INFORMATION SUPPLIED:
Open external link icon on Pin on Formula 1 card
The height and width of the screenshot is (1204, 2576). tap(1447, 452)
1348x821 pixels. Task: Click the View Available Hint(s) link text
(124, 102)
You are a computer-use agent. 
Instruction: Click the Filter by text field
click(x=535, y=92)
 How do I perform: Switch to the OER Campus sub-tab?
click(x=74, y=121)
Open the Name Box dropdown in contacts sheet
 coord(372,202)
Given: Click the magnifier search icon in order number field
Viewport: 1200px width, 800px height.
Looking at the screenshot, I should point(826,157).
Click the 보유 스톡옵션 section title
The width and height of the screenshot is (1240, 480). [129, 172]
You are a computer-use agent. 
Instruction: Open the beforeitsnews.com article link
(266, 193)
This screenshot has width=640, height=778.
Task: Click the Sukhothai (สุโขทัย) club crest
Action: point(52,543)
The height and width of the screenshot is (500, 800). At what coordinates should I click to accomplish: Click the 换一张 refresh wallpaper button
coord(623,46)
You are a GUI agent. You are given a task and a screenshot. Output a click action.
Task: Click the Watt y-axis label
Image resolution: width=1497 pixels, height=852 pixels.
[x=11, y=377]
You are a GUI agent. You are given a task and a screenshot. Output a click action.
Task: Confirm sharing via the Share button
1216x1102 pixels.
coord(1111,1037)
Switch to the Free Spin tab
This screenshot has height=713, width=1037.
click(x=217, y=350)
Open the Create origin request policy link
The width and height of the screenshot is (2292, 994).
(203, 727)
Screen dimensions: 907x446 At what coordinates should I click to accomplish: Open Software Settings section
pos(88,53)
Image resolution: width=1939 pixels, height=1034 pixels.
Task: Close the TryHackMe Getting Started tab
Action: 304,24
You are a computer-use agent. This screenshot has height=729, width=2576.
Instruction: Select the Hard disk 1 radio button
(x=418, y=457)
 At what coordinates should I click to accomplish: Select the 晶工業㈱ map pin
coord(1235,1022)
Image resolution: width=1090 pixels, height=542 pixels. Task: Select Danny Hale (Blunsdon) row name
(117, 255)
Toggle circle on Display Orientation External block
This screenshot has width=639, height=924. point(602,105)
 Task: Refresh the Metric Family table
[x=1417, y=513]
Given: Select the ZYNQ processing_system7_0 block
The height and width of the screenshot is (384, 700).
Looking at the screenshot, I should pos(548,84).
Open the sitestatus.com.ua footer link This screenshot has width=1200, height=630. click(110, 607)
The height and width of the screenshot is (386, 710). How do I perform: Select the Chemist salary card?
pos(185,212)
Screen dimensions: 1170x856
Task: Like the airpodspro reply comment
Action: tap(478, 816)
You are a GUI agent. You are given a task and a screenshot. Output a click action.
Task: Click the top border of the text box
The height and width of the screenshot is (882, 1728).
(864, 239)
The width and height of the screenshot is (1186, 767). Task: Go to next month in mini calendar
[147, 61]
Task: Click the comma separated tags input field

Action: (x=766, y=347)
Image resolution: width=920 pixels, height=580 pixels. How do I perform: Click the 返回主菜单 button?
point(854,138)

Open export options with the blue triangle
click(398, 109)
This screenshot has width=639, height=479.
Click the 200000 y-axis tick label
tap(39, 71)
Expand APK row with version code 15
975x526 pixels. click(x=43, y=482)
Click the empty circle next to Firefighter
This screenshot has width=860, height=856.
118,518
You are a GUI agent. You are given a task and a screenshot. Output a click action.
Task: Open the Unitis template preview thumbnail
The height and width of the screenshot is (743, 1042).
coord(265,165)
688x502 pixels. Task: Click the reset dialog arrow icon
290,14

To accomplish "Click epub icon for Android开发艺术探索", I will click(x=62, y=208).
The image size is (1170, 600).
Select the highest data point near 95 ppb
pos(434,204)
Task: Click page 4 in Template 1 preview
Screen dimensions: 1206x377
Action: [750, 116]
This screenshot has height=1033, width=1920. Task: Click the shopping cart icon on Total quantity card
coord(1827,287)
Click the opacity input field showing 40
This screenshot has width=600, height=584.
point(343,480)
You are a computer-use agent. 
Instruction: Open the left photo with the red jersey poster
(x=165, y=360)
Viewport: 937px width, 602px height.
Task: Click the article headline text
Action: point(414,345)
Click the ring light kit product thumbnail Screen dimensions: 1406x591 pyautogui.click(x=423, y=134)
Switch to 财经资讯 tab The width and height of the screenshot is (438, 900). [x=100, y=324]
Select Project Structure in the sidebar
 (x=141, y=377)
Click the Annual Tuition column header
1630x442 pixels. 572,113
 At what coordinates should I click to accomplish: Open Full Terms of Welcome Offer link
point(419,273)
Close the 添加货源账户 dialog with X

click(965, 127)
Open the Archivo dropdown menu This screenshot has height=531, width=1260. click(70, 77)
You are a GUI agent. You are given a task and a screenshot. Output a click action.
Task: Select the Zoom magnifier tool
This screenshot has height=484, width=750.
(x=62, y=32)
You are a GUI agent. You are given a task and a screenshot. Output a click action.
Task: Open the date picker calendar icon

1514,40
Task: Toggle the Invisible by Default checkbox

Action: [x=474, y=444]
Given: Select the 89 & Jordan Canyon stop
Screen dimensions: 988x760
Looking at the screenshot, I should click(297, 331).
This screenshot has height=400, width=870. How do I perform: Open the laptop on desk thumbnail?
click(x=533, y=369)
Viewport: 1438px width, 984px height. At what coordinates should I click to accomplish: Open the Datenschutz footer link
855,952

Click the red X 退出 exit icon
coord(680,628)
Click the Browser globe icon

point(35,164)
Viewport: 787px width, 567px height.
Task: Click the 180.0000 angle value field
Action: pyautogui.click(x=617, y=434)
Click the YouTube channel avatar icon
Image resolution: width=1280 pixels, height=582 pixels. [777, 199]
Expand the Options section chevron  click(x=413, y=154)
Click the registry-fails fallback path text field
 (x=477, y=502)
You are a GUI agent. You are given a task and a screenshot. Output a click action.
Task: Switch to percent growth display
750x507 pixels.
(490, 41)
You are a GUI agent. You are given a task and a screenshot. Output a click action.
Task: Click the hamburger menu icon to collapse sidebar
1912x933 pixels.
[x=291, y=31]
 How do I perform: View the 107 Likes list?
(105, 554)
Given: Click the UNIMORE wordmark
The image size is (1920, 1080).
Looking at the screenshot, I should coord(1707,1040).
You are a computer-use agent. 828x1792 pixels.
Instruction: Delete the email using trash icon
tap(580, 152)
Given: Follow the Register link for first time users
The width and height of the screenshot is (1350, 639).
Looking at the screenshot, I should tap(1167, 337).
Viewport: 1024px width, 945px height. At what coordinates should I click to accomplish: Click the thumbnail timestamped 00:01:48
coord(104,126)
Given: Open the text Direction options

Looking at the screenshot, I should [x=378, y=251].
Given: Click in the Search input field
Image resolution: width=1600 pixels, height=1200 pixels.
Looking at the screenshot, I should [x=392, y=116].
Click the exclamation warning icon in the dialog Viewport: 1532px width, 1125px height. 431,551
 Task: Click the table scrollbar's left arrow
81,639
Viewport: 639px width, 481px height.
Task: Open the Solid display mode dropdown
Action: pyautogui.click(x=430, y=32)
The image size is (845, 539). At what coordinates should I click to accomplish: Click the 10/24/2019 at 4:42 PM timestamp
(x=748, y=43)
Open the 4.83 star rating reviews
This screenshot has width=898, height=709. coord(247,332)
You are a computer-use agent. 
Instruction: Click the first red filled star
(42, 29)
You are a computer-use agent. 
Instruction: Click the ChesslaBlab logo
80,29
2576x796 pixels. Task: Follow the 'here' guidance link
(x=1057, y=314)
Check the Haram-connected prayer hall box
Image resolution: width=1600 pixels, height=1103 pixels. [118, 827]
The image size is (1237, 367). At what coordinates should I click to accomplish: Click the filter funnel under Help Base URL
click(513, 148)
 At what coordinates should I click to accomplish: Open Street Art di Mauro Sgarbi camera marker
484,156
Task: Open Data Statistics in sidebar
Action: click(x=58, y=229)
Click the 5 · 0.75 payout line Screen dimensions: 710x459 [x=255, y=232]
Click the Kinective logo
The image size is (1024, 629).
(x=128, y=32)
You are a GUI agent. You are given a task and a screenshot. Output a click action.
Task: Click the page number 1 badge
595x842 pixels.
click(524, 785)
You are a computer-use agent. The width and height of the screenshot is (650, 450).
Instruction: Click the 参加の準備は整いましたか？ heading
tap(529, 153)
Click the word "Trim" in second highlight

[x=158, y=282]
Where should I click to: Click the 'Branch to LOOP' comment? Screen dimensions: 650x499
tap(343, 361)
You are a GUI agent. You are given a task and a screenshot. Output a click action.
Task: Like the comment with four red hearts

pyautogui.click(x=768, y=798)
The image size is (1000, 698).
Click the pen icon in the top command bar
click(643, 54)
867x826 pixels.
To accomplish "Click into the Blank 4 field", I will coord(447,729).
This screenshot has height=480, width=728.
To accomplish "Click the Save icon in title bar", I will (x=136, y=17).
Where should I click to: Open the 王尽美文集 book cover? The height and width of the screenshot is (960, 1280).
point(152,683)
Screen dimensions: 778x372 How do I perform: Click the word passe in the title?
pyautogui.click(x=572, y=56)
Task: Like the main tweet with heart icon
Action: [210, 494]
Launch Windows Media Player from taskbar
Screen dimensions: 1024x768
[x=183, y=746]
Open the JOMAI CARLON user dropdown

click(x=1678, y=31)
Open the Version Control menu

ABOUT THIS TASK: Go through the records and gather the lines that hold "page".

YOUR SOLUTION:
Task: Click page 4 in Template 1 preview
Task: Click the page number 1 badge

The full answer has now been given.